À tous les citoyens,
Bref message de la Conférence des Évêques de Madagascar (CEM) face aux homicides perpétrés ici et là. Prononcé par Monseigneur Jean Pascal Andriantsoavina, évêque d'Antsirabe, Vice Président de la CEM
Chers compatriotes, en ces temps particulièrement difficiles, nous, évêques raiamandreny, ne pouvons rester de simples spectateurs face à cette triste réalité et à ces vagues de meurtres commis ici et là, dont on ignore encore qui sont les commanditaires. Nous exprimons notre soutien et notre profonde empathie avec vous tous qui avez perdu des proches, des enfants, à cause de cette cruauté sans pareille.
De nombreux citoyens sont désemparés, en particulier les plus vulnérables qui n'ont personne sur qui s'appuyer. La situation que nous traversons nous pousse à nous interroger : à qui profite la trajectoire actuelle que nous, Malgaches, sommes en train de vivre ? Allons-nous nous entre-tuer ainsi sur place ? N'y a-t-il plus aucune voix de la conscience ? Où est passée la sagesse malgache qui respecte la vie ? Au lieu de cultiver le fihavanana (le sens de la fraternité), il semble qu'il n'y ait plus aucune crainte du Dieu Créateur, auteur de la vie. Se pourrait-il, à Dieu ne plaise, que le mal finisse par régner au sein de notre société actuelle, elle qui était pourtant mondialement réputée pour sa probité, au point que même « une bouse de vache retournée, personne n'y touchait » ?
À l'adresse des citoyens : Ne vous laissez pas entraîner à ôter la vie, car la vie est précieuse et unique, comme le disaient nos ancêtres (Ntaolo). De plus, Dieu nous prescrit ce commandement ferme : « Tu ne tueras point » (Exode 20, 13). Soyons tous, ensemble, des défenseurs de la vie. Ce n'est jamais le meurtre d'enfants ou de personnes vulnérables qui nous sortira de cette profonde pauvreté. Laissez les autres vivre comme vous, et faire face à leur propre existence.

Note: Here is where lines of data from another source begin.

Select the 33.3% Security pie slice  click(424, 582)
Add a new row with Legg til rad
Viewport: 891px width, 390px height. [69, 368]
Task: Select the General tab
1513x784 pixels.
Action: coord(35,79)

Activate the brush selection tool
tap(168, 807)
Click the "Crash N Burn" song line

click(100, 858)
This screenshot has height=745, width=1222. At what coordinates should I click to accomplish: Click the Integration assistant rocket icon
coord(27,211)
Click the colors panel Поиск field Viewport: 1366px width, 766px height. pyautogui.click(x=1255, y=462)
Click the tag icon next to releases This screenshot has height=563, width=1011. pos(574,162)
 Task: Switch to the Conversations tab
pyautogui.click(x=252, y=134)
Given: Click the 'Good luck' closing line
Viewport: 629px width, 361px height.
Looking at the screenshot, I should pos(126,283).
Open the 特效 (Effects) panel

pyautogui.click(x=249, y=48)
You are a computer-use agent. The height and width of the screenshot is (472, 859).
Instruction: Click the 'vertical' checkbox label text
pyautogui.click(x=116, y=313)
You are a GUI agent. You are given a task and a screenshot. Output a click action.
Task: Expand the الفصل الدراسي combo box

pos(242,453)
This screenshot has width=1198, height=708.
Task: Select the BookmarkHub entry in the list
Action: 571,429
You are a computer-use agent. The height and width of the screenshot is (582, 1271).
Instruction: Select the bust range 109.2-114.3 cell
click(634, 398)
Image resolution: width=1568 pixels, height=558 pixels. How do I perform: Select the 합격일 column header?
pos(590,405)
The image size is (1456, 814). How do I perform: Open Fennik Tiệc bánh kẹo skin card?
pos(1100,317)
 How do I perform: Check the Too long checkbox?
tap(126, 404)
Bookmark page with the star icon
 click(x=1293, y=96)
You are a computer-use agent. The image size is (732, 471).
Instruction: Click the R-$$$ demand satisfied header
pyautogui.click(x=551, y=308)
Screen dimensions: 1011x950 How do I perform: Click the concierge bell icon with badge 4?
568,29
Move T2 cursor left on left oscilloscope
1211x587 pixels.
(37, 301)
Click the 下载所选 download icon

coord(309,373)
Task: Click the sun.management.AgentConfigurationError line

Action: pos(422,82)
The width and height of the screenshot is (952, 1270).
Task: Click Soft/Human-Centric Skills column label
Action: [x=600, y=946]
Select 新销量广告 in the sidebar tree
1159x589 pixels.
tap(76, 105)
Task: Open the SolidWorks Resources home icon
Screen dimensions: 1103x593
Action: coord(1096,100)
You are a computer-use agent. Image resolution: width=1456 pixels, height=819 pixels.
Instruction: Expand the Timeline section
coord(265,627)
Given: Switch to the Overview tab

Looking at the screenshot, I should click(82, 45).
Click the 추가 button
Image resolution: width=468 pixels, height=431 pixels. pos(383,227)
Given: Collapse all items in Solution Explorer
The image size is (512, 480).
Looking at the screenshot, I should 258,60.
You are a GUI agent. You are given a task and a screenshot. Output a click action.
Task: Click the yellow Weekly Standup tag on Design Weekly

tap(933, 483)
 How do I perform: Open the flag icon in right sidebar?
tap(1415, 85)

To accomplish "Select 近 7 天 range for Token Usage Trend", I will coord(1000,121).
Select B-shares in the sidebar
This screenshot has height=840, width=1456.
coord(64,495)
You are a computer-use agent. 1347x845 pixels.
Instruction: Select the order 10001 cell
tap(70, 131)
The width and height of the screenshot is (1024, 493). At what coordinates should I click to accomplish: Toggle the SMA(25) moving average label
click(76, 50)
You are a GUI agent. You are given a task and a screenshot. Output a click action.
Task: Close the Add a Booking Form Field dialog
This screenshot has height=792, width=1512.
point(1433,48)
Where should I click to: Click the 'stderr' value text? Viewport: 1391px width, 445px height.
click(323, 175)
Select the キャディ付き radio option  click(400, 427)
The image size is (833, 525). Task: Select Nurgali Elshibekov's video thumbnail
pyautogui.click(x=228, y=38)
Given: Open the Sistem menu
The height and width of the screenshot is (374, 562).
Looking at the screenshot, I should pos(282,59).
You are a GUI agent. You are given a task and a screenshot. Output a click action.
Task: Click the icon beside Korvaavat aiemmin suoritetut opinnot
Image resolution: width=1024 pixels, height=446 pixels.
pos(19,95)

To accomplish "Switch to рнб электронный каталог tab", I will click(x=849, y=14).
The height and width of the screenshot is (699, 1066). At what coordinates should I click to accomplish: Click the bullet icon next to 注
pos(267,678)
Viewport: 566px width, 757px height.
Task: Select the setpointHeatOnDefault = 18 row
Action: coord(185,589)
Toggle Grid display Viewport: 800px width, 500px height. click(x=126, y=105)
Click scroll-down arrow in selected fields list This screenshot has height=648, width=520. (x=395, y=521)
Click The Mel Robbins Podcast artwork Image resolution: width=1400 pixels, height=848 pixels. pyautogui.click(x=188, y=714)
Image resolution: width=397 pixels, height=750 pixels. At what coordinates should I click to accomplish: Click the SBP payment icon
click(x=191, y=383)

Par ailleurs, soyons tous vigilants face aux troubles actuels qui visent à semer le chaos dans notre vie en société. Évitez les calomnies, les conjectures et les vengeances gratuites motivées par le délit de faciès (« ceux dont la tête ne nous revient pas »). La diffamation est un fléau pour la société, car l'Écriture Sainte dit : « Beaucoup sont tombés par le tranchant de l'épée, mais pas autant que ceux qui ont péri par la langue » (Sir. 28, 18).
À l'adresse des dirigeants : Nous sommes conscients des efforts que vous déployez déjà face à la souffrance de la population, mais faites en sorte que les actes accomplis soient plus nombreux que les paroles prononcées. Prenez garde à ne pas vous laisser distraire, car le mal ne fait que gagner du terrain. Que toute la lumière soit faite sur les véritables causes de cette terreur, afin que l'enquête ne s'évanouisse pas dans la nature, comme c'est trop souvent le cas.
Unissons nos prières, accompagnées des actions de chacun, afin que nous nous tournions davantage vers Dieu, Lui qui est à la fois la source de la vie, l'auteur de tout bien et Celui qui rétribue chacun selon la grandeur de sa miséricorde. Puissions-nous ne pas être de simples croyants ou des personnes qui se contentent de se dire croyantes, mais que chacun de nous vive et s'attache fermement à cette prière, dans ses relations avec son prochain et avec la Création.
Tu ne tueras point,
Nous, évêques, vous bénissons, et nous restons unis de tout cœur et par la prière avec vous.
Au nom de la Conférence des Évêques de Madagascar.